Empirical justification: raw Symphonia output of a libmp3lame sawtooth (enc_delay = 576) starts at sample 1105 = 576 + 529; raw Apple output of the same fixture starts at sample 576. Both backends ignore the LAME tag entirely — verified by patching enc_delay in the tag to arbitrary values (0 / 100 / 1152 / 2400); leading silence in output stayed constant. The probe is the only thing that reads the tag, then the codec adds (or doesn't add) its own algorithmic delay.

Apple AAC input format (ESDS rationale)

The Apple AudioConverter accepts AAC via a magic cookie whose layout is the ISO/IEC 14496-1 ES_Descriptor. Demuxers can hand us either the raw AudioSpecificConfig body (fMP4 / HLS path, first byte = 5-bit AOT << 3, e.g. 0x100x17 for AAC LC) or the full ESDS atom body (AppleAudioFileDemuxer reads kAudioFilePropertyMagicCookieData which for M4A is already a complete ES_Descriptor; first byte = ESDS tag 0x03).
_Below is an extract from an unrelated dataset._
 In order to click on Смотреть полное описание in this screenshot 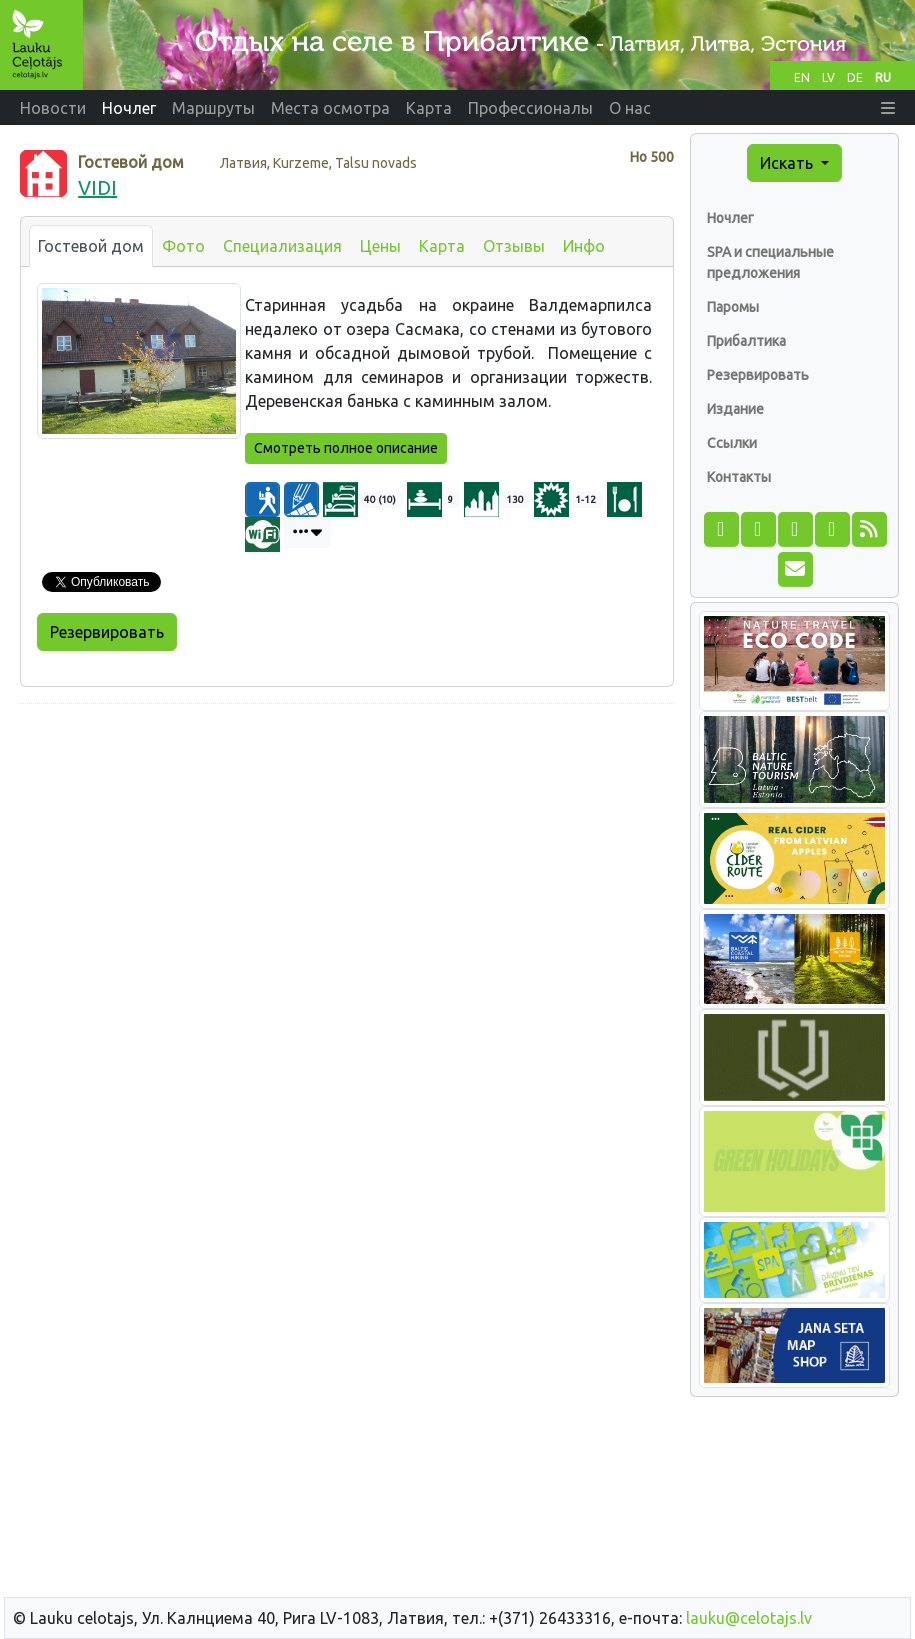, I will do `click(346, 448)`.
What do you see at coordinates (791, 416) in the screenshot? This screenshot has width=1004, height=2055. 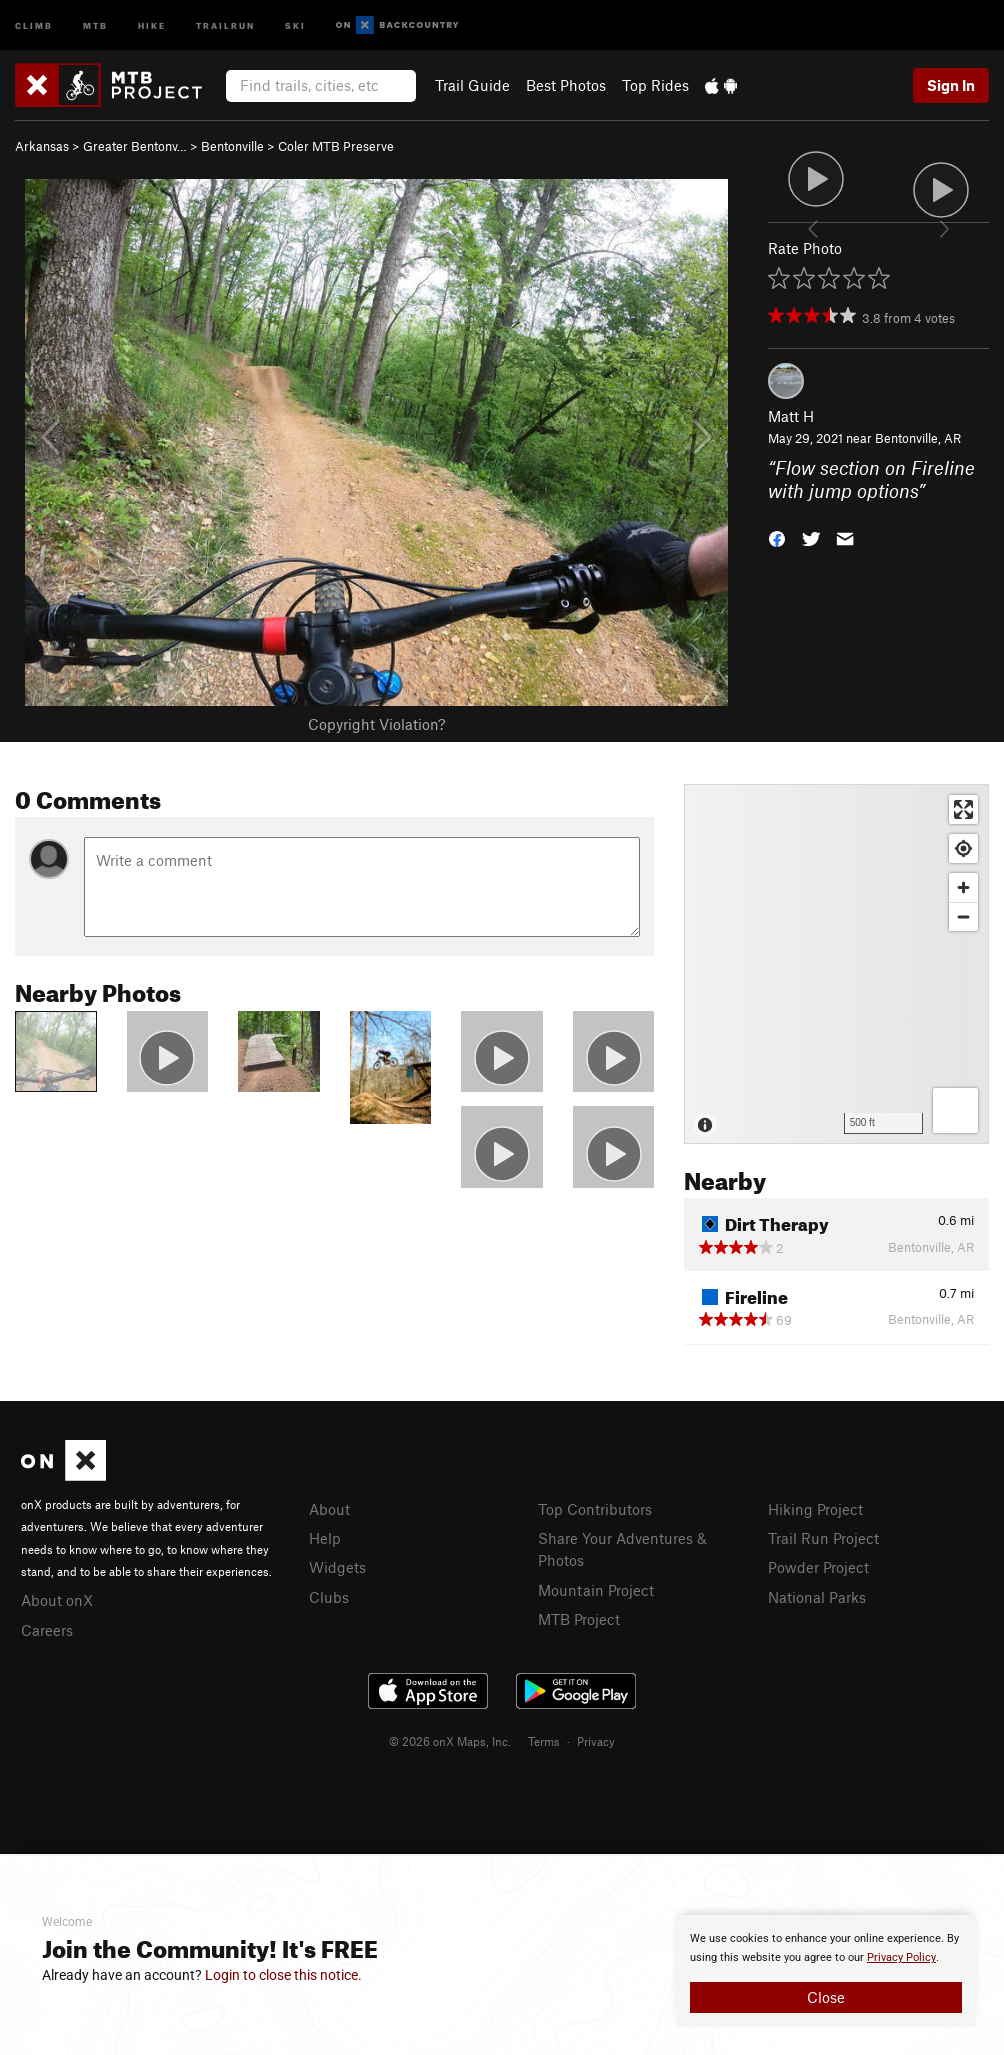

A single-byte sniff disambiguates without parsing — build_aac_input_format wraps raw ASC into the minimum ESDS chain Apple's AudioFormat / AudioConverter APIs accept; full ESDS bodies go through unchanged.

The ESDS shape we produce mirrors what AudioFileGetProperty(MagicCookieData) returns for an .m4a file:

ES_Descriptor (tag 0x03):
  ES_ID (2 bytes) = 0; Flags (1 byte) = 0
  DecoderConfigDescriptor (tag 0x04):
    OTI (1 byte) = 0x40 (MPEG-4 Audio)
    StreamType (1 byte) = 0x15 (Audio << 2 | reserved bit)
    BufferSizeDB (3 bytes) = 0
    MaxBitrate (4 bytes) = 0
    AvgBitrate (4 bytes) = 0
    DecoderSpecificInfo (tag 0x05): <ASC bytes>
  SLConfigDescriptor (tag 0x06): predefined (1 byte) = 0x02

After cookie installation we ask AudioFormatGetProperty(FormatList) to derive the canonical ASBD for the first format item — that is the authoritative mSampleRate / mChannelsPerFrame / mFramesPerPacket, not whatever the demuxer reported in TrackInfo (HE-AAC v2 doubles the rate vs the container declaration; FormatList returns the upsampled rate).

Integration

Consumed by kithara-audio which wraps it in a threaded pipeline with effects and resampling. Accepts any R: Read + Seek + Send + Sync + 'static -- works with Stream<File>, Stream<Hls>, Cursor<Vec<u8>>, or plain files.